Enviada em 20/10/2019

De acordo com a Constituição Cidadã, sancionada em 1988, uma das garantias dos cidadãos é o direito de ir e vir. Entretanto, a mobilidade urbana no Brasil apresenta inúmeras falhas no que diz respeito à qualidade dos serviços oferecidos, na qual possui dois aspectos, em parte, responsáveis: o aumento de veículos individuais nos trânsitos e a falta de planejamento urbano.

Em primeiro plano, é perceptível o agravamento da crise na locomoção da sociedade pelo acréscimo de automóveis nas ruas. Conforme o Departamento Nacional de Trânsito, a cada quatro pessoas no Brasil adquire um carro, tal fato ocorre pelo devido os indivíduos optarem em não usufruir de transportes coletivos pela seu mau funcionamento e superlotação. Dessa maneira o uso maior de meios locomotivos individuais ocasionam impasses com seu trânsito caótico devido aos engarrafamentos. Em São Paulo, por exemplo, há um esquema de rodízio de veículos para tentar amenizar esses problemas, mas ainda assim é uma medida insuficiente, evidenciando as dificuldades de mobilidade urbana da sociedade.

Além disso, a precariedade do planejamento urbano é, também, um dos obstáculos para a locomoção da população. Segundo o Observatório das Metrópoles, a frota de veículos no Brasil cresceu 77%, na qual não possuiu um acompanhamento importante na infraestrutura viária e planejamento. Logo, é visto que as vias com má sinalização e diversos buracos nos nas estradas ocasiona um impasse na melhor mobilidade dos indivíduos e , até mesmo, resultam em acidentes nas rodovias. Dessa forma, nota-se uma negligência governamental na qualidade de autoestradas, resultando em uma crise nociva na circulação urbana das pessoas.

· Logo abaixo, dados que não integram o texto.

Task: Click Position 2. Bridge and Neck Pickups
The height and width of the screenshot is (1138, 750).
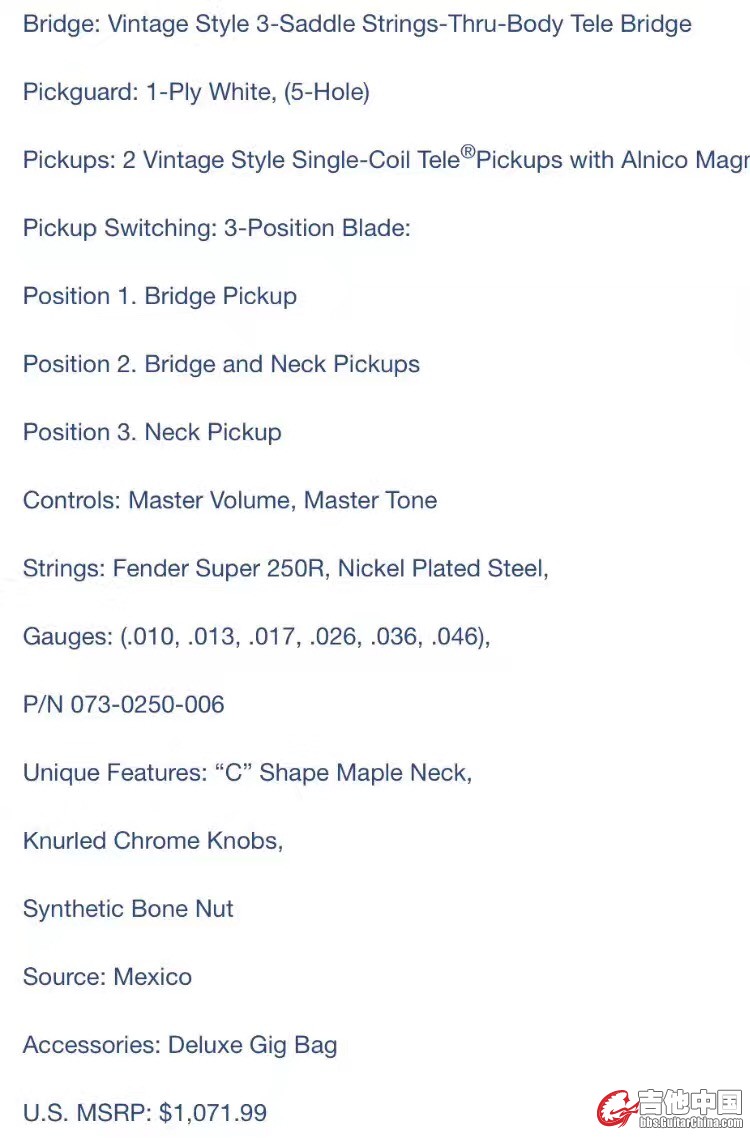Action: [x=221, y=364]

Portanto, conta-se necessário a resolução dessa problemática. Desse modo, o Ministério do Transporte deve oferecer melhoramento nos meios de locomoção, com o fito de diminuir o uso de carros e motocicletas nas ruas brasileiras. Ademais, cabe ao Departamento Nacional de Infraestrutura de Transporte, junto com o Governo, fornecerem uma construção qualificada de vias rodoviárias, por meio de estradas bem planejadas e sinalizações eficiente, a fim de proporcionar uma mobilidade urbana de segurança e qualidade. Com tais implementações, os cidadãos usufruíram de seu direito fora do papel constitucional.